Re: [LSF/MM TOPIC] proposals for topics

Vlastimil Babka <vbabka@xxxxxxx> · Tue, 26 Jan 2016 18:07:52 +0100

On 01/25/2016 07:45 PM, Johannes Weiner wrote:
>- One of the long lasting issue related to the OOM handling is when to
>   actually declare OOM. There are workloads which might be trashing on
>   few last remaining pagecache pages or on the swap which makes the
>   system completely unusable for considerable amount of time yet the
>   OOM killer is not invoked. Can we finally do something about that?
I'm working on this, but it's not an easy situation to detect.

We can't decide based on amount of page cache, as you could have very
little of it and still be fine. Most of it could still be used-once.
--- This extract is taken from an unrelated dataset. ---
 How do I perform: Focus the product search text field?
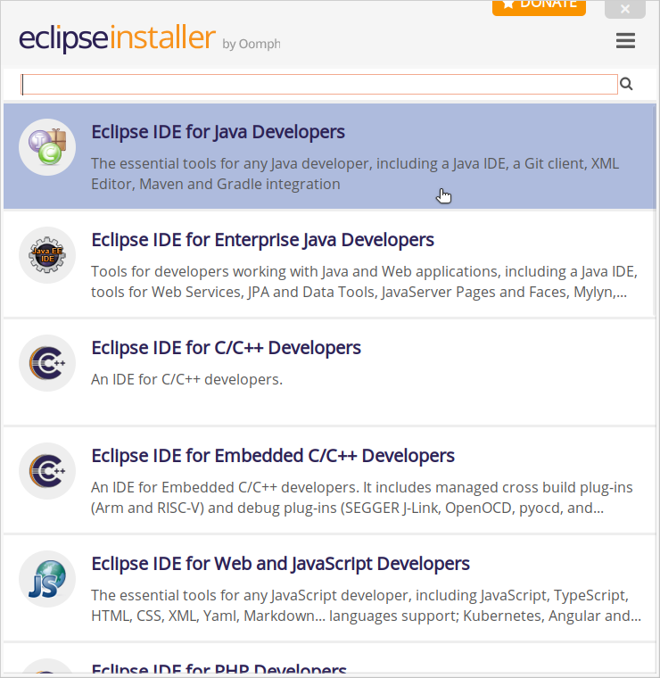319,84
We can't decide based on number or rate of (re)faults, because this
spikes during startup and workingset changes, or can be even sustained
when working with a data set that you'd never expect to fit into
memory in the first place, while still making acceptable progress.
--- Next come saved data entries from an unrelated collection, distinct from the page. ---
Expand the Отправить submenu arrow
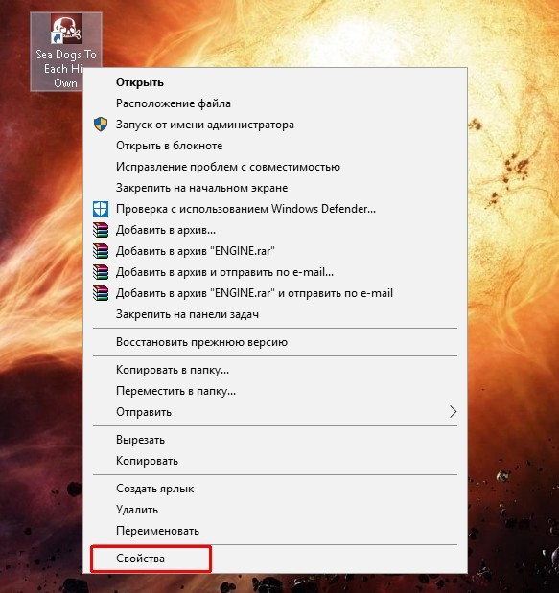 pyautogui.click(x=453, y=412)
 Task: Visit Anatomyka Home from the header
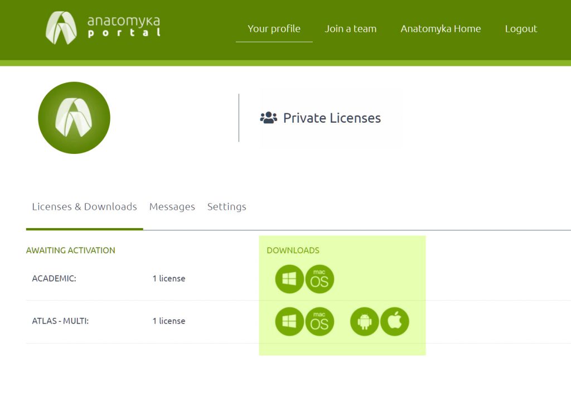tap(441, 29)
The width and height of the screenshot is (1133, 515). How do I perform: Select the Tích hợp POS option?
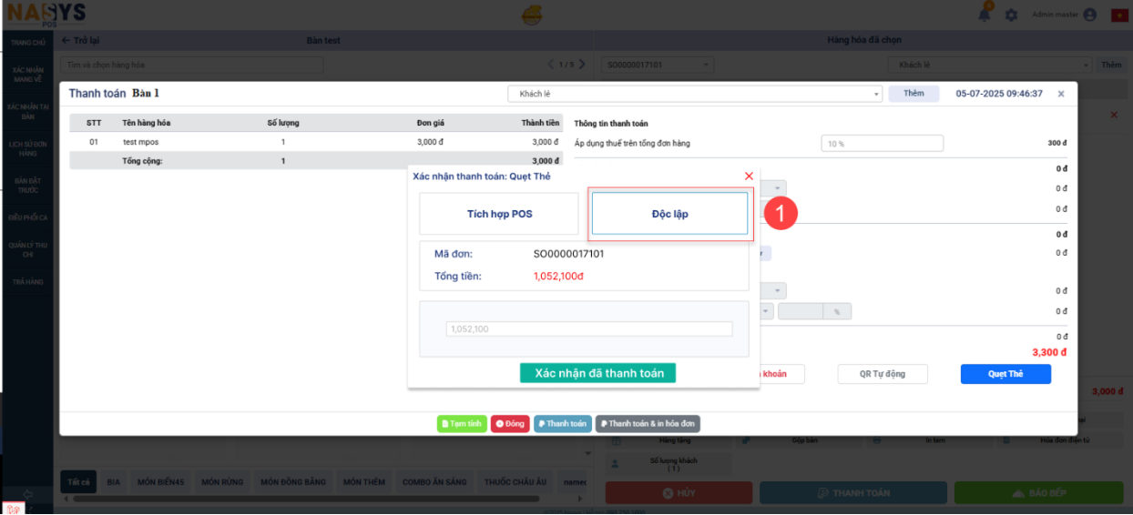499,214
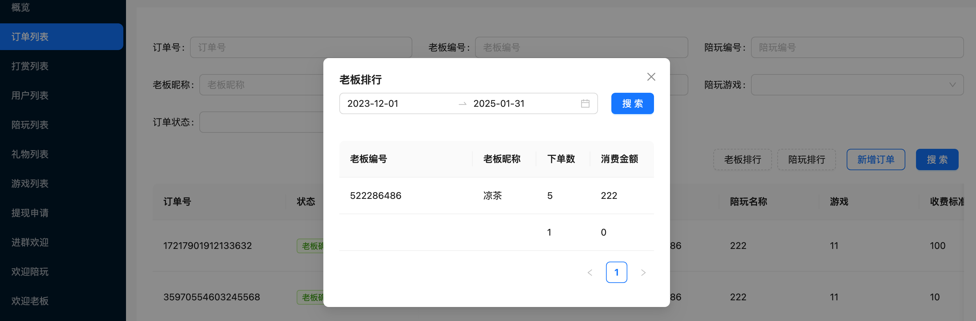This screenshot has width=976, height=321.
Task: Expand the 陪玩游戏 dropdown
Action: 857,85
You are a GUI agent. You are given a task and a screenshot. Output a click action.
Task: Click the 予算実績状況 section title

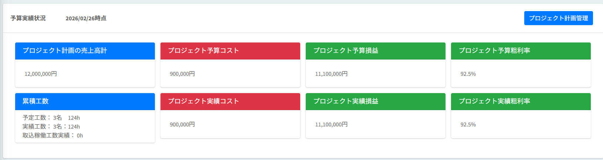tap(28, 18)
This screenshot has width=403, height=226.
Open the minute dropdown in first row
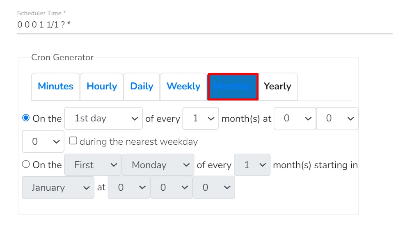click(337, 119)
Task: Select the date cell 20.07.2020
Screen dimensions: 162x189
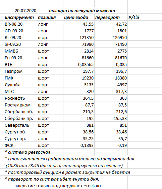Action: coord(20,10)
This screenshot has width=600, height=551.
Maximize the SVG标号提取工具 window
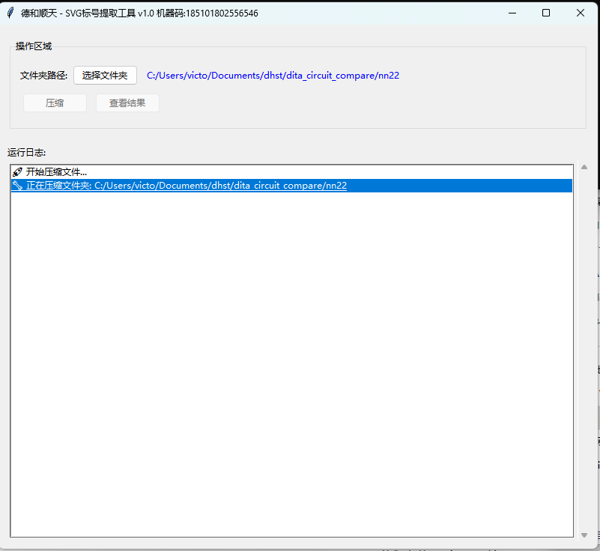[x=546, y=13]
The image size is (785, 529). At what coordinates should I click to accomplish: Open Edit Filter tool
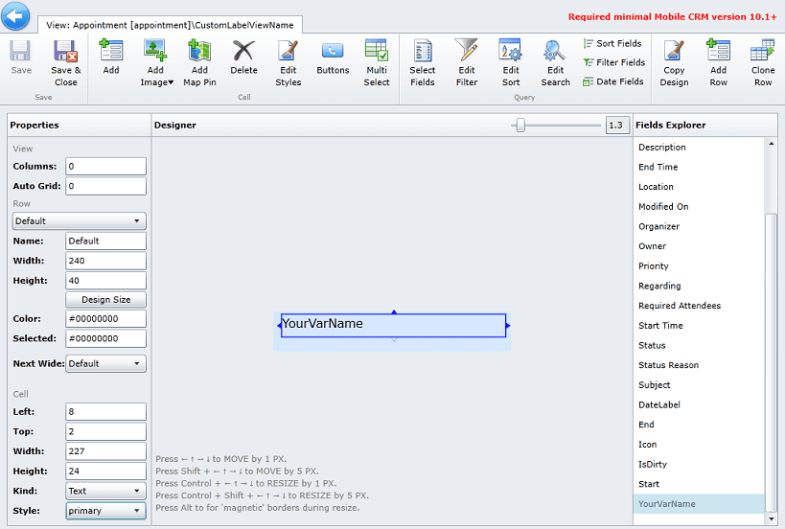(x=467, y=63)
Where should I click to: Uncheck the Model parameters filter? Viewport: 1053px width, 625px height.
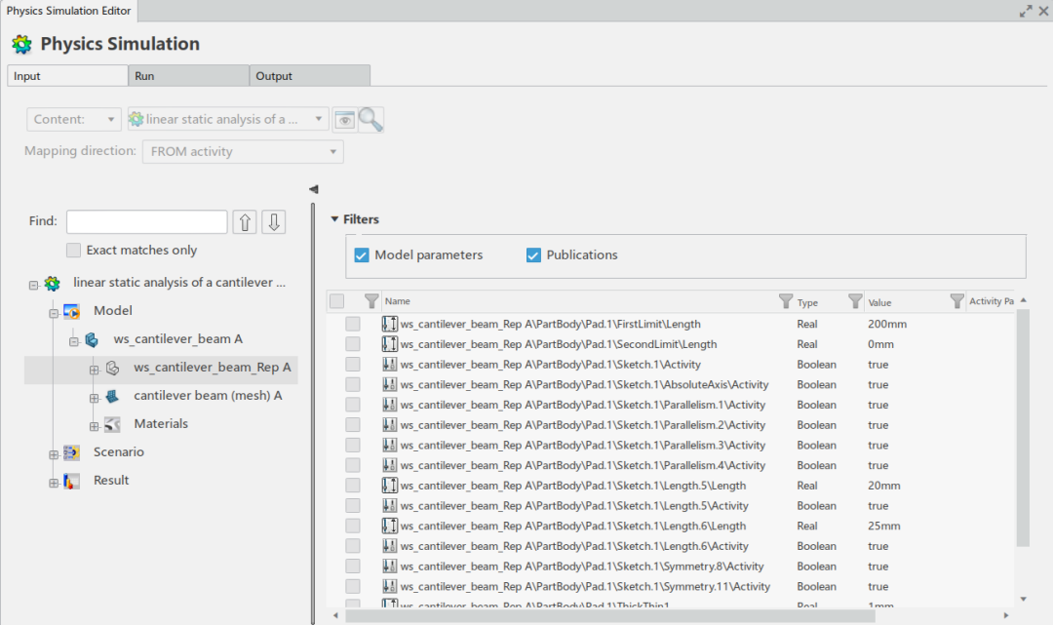pos(362,255)
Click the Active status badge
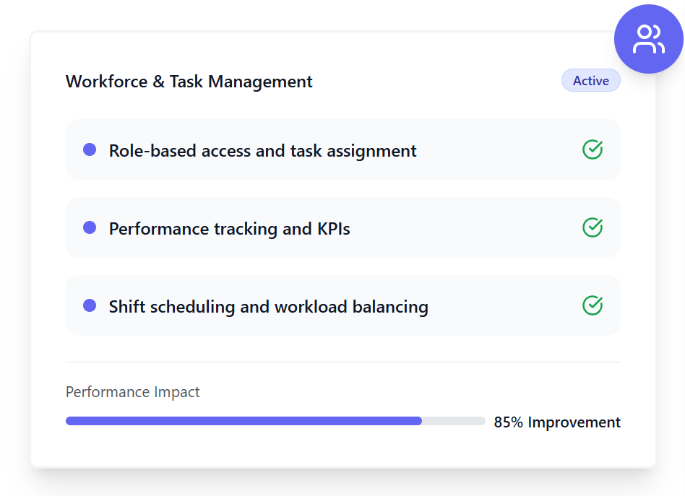This screenshot has width=685, height=496. pos(590,81)
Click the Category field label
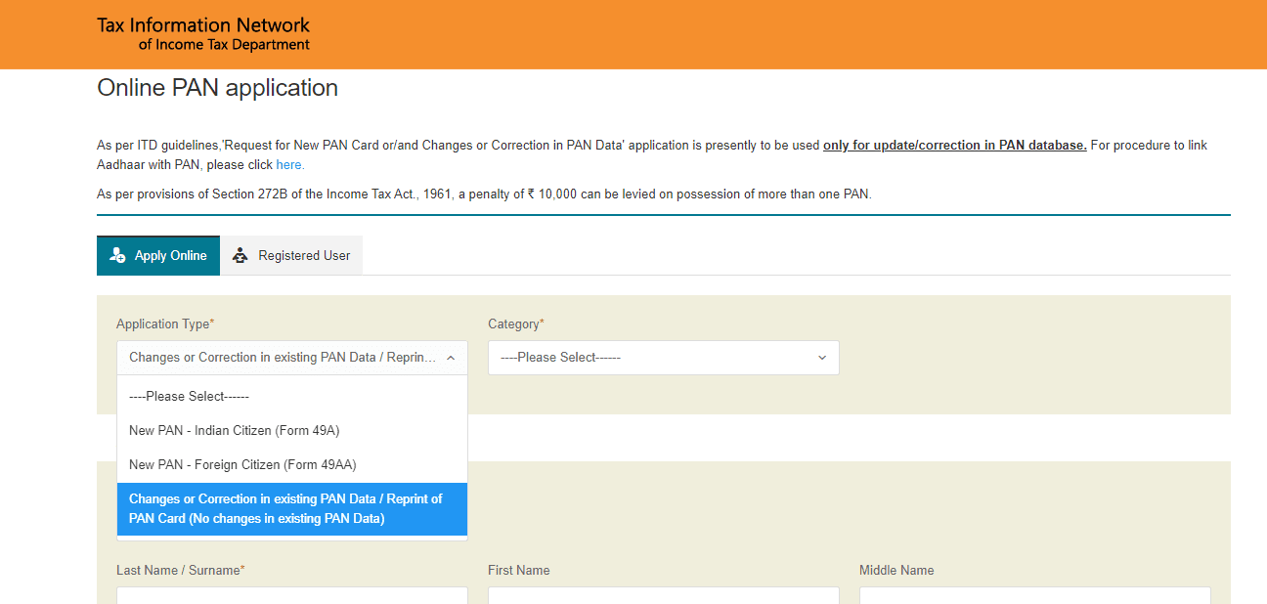The height and width of the screenshot is (604, 1267). tap(515, 324)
I would hope that workingset should help distinguish workloads thrashing 
due to low memory and those that can't fit there no matter what? Or 
would it require tracking lifetime of so many evicted pages that the 
memory overhead of that would be infeasible?

The only thing that I could come up with as a meaningful metric here
is the share of actual walltime that is spent waiting on refetching
stuff from disk. If we know that in the last X seconds, the whole
system spent more than idk 95% of its time waiting on the disk to read
recently evicted data back into the cache, then it's time to kick the
OOM killer, as this state is likely not worth maintaining.

Such a "thrashing time" metric could be great to export to userspace
in general as it can be useful in other situations, such as quickly
gauging how comfortable a workload is (inside a container), and how
much time is wasted due to underprovisioning of memory. Because it
isn't just the pathological cases, you migh just wait a bit here and
there and could it still add up to a sizable portion of a job's time.

If other people think this could be a useful thing to talk about, I'd
be happy to discuss it at the conference.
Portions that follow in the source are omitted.